◆ **Input data**:
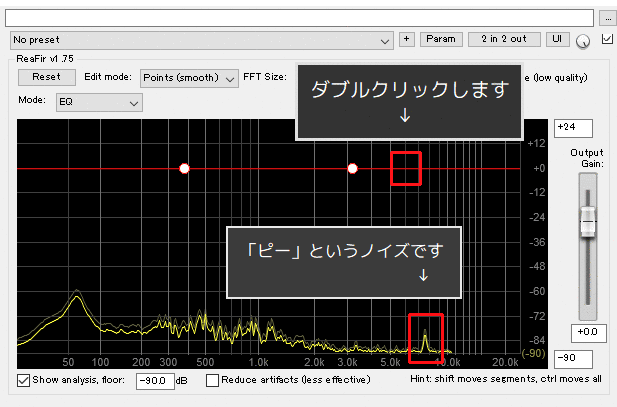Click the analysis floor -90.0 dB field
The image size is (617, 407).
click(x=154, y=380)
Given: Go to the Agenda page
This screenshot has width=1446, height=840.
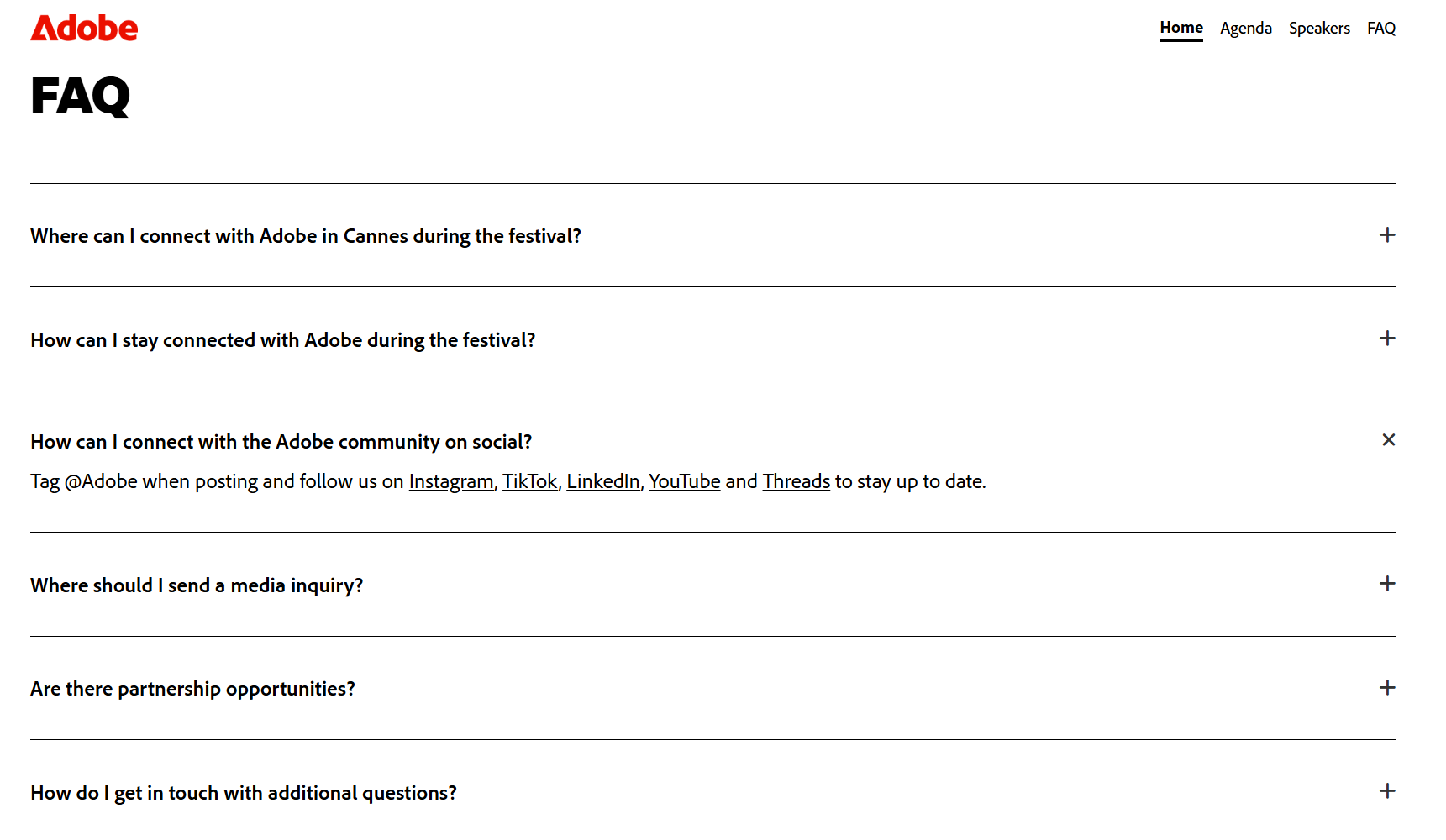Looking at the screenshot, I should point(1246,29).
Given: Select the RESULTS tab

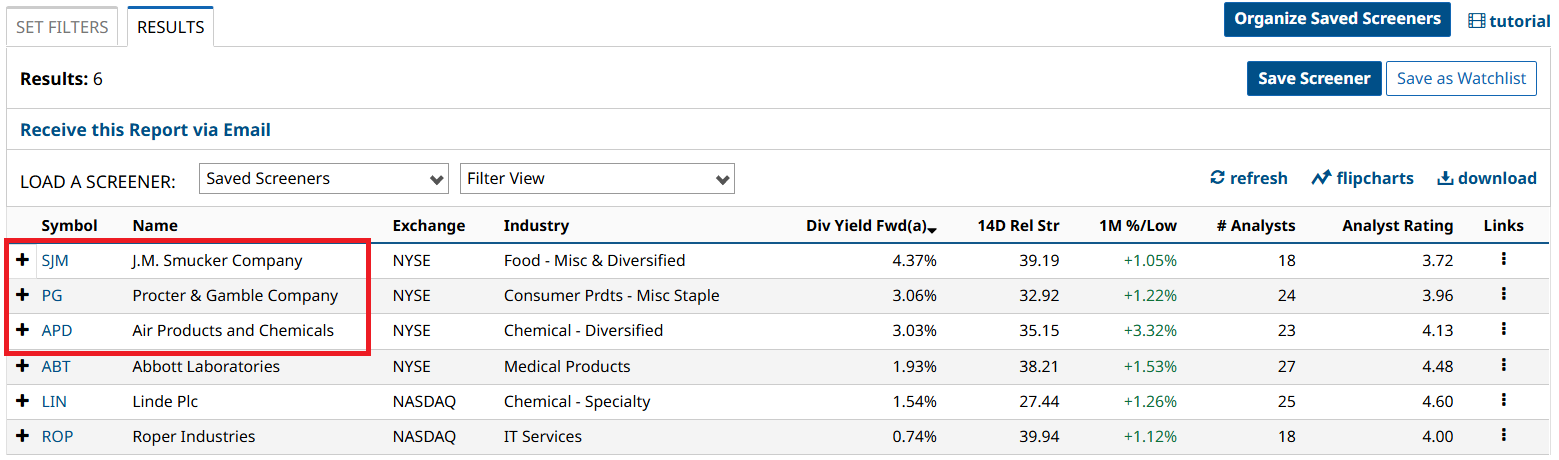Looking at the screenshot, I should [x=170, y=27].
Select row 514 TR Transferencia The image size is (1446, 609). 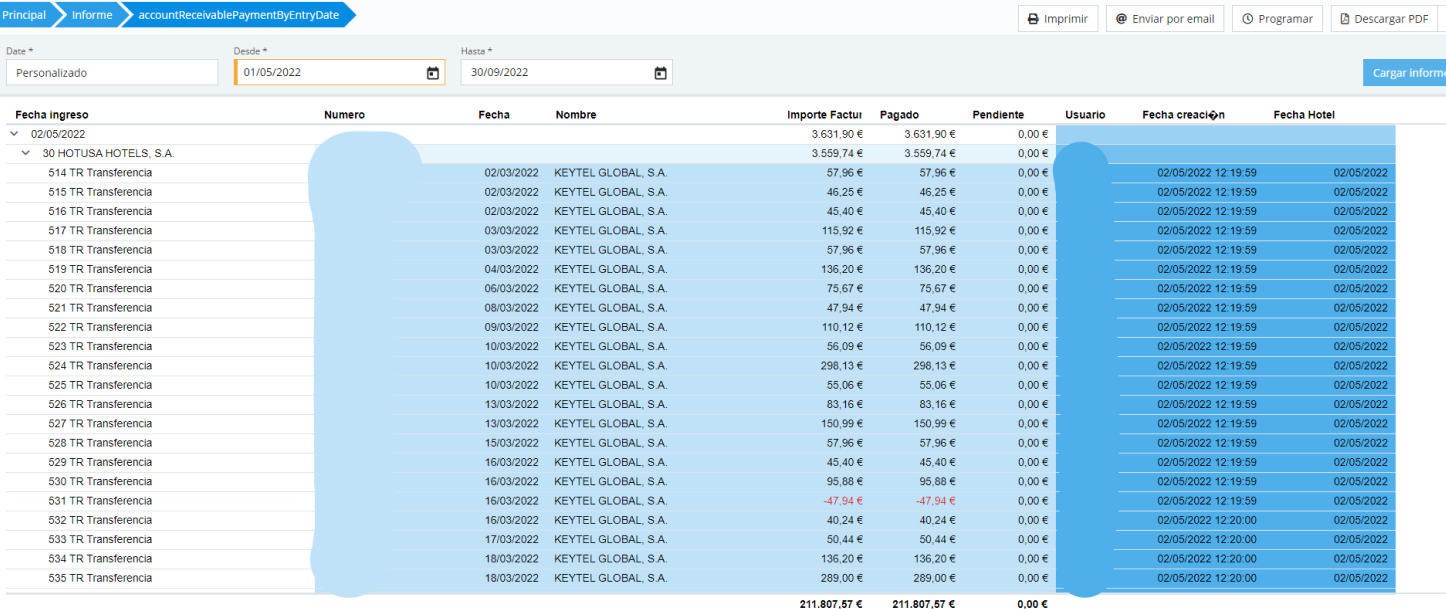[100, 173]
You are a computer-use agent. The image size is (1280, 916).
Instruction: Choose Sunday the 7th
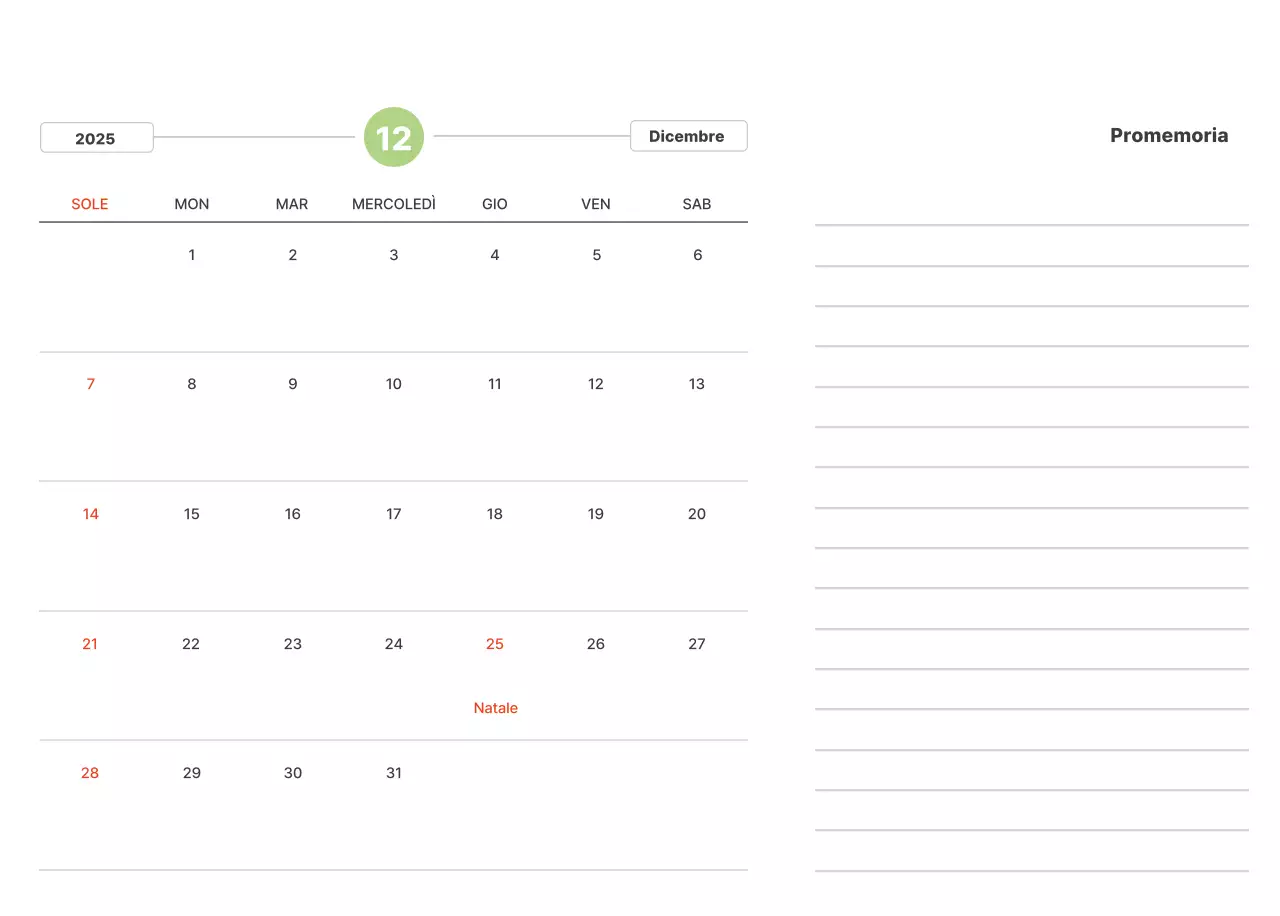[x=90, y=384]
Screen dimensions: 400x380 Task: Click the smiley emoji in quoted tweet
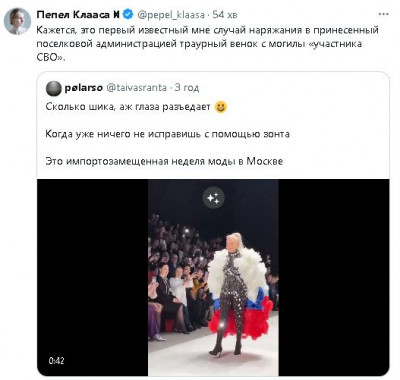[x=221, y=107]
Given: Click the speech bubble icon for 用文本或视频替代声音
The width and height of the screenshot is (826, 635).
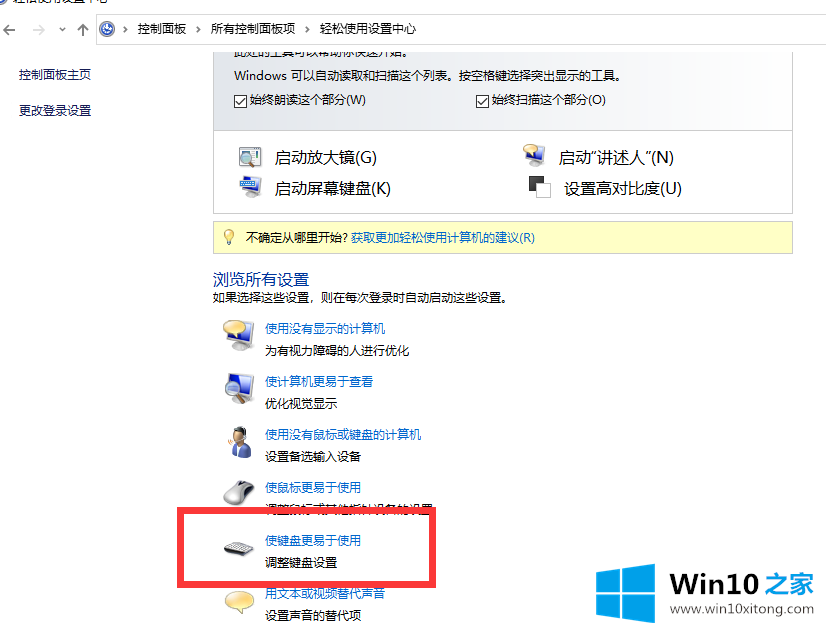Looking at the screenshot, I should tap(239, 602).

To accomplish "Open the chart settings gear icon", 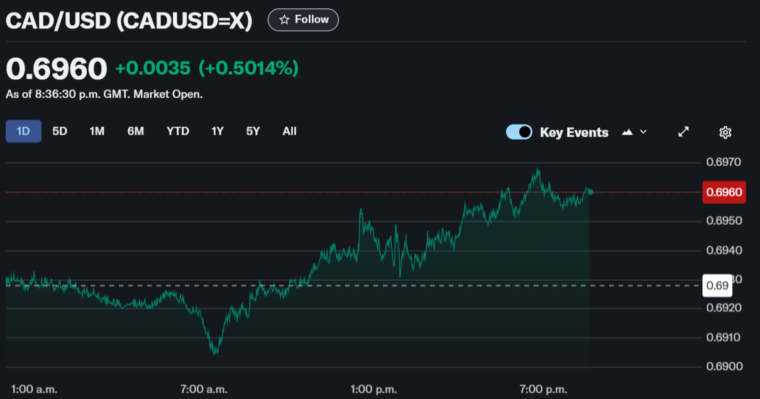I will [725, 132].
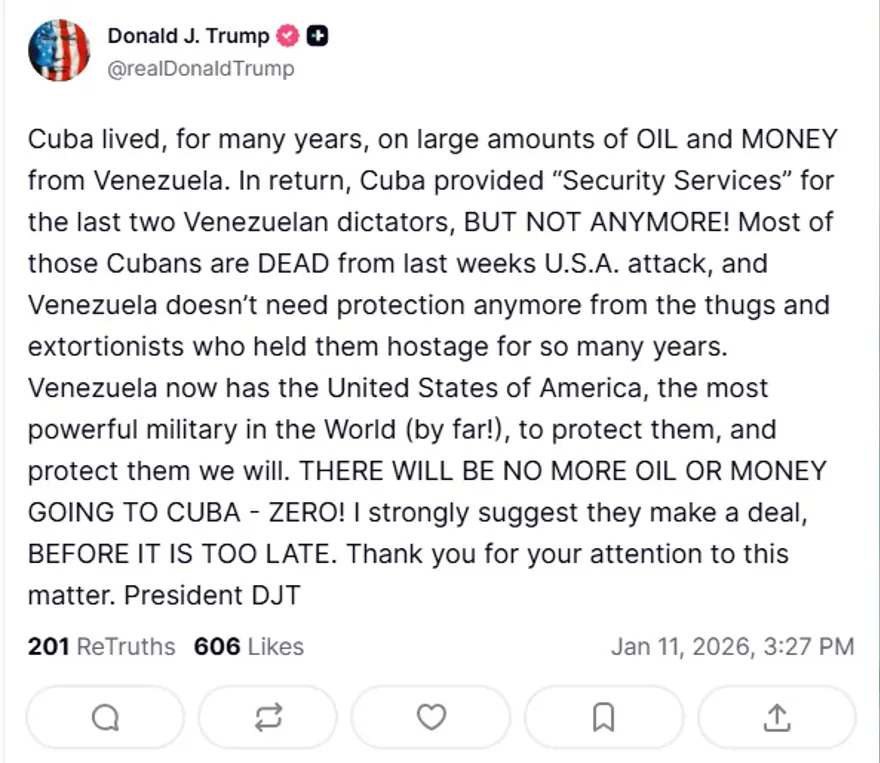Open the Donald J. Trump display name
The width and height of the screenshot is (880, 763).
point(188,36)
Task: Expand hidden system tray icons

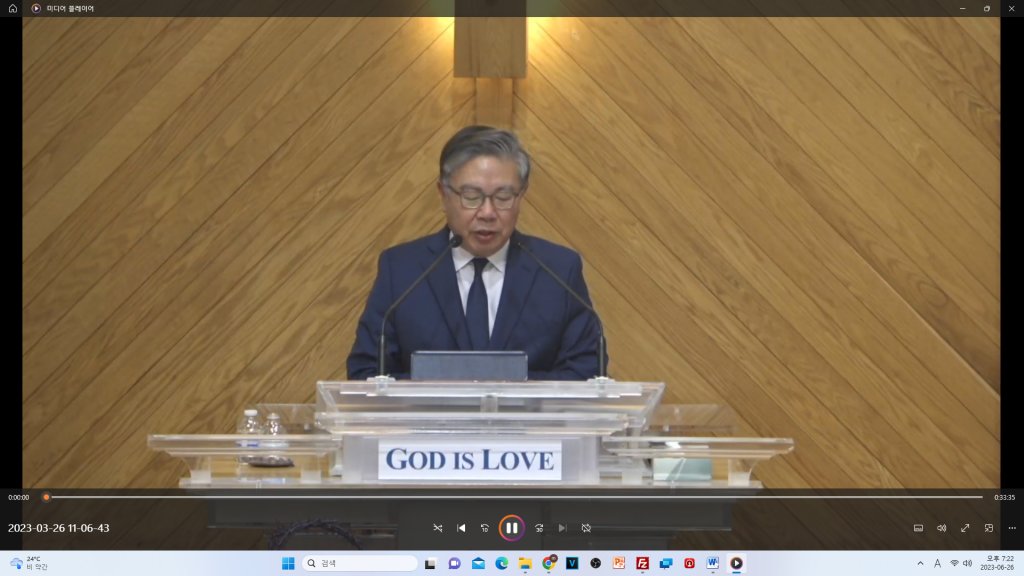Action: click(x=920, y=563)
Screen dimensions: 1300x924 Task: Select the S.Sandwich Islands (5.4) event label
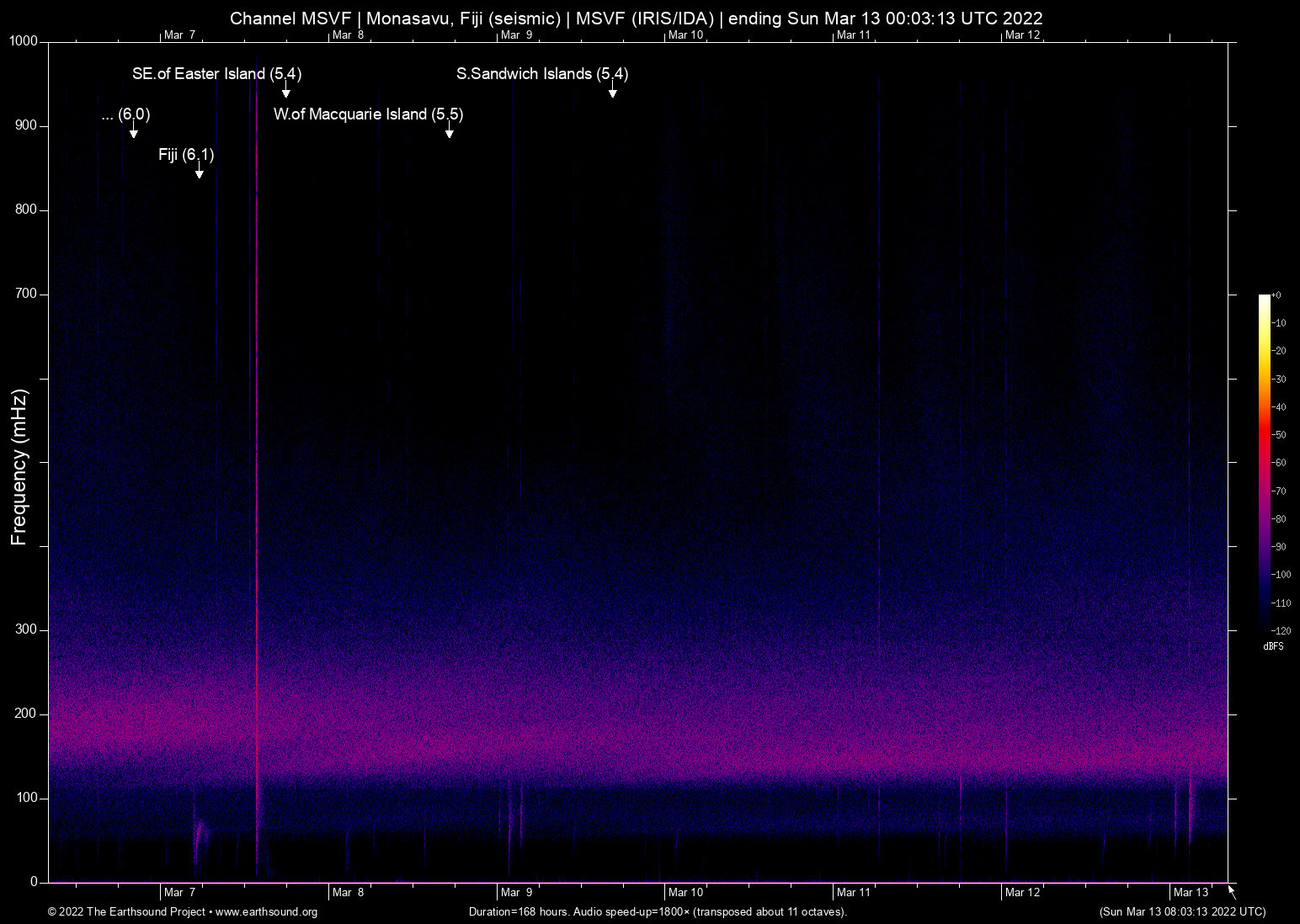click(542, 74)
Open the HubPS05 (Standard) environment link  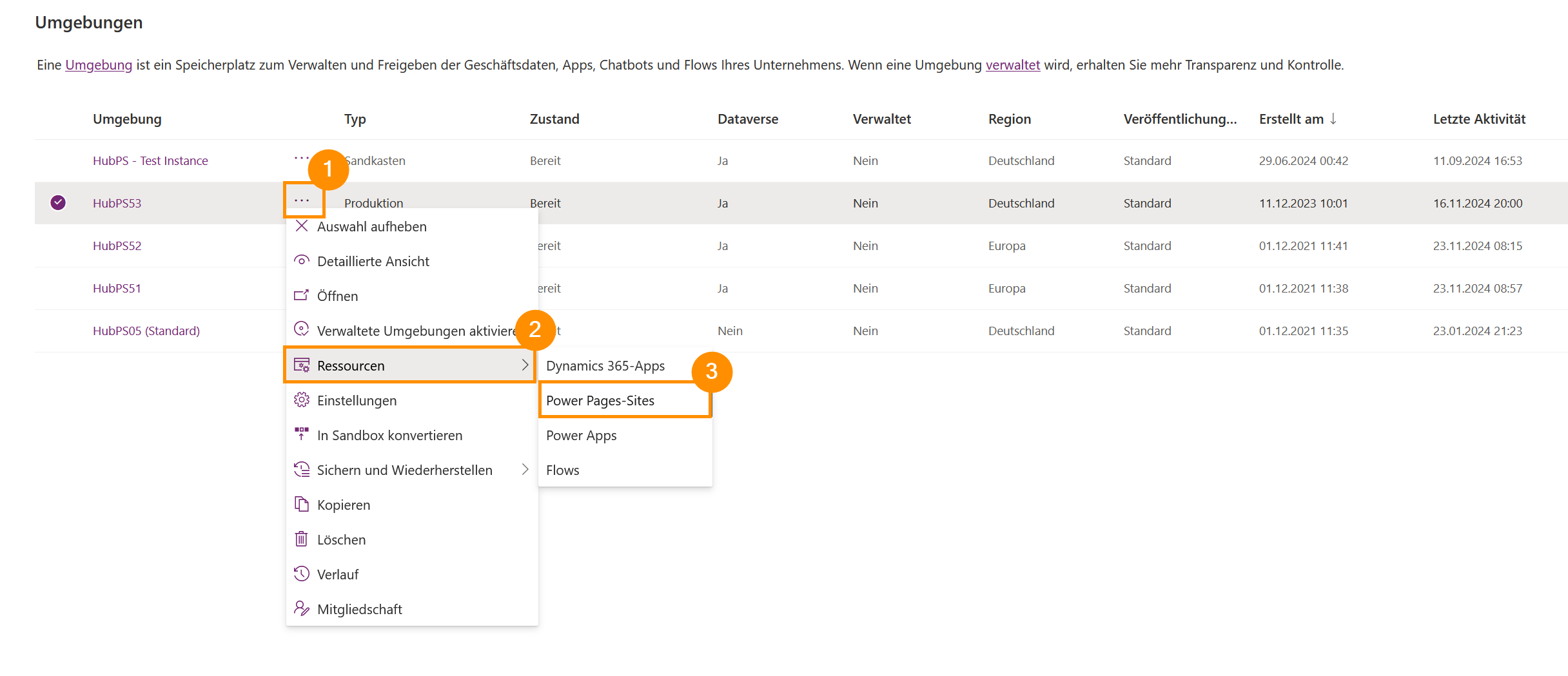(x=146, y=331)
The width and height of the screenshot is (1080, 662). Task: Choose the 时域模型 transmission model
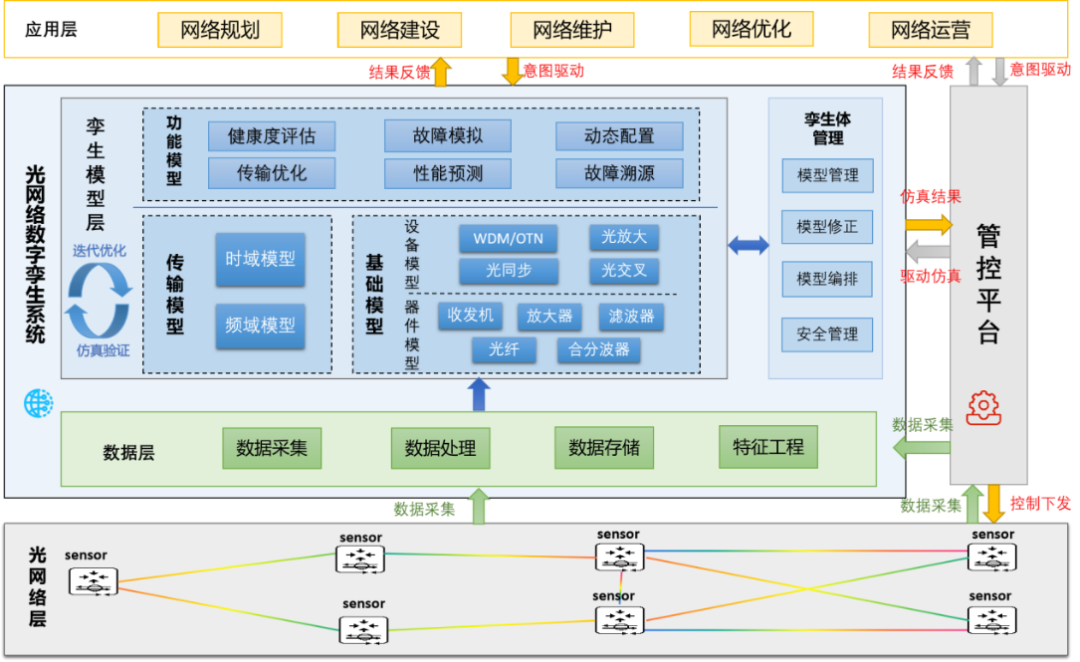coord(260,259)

◆ **Stated problem**: Give the number of lines above that contain the string "Task", with case counting. Reply with the number only.

◆ **Response**: 4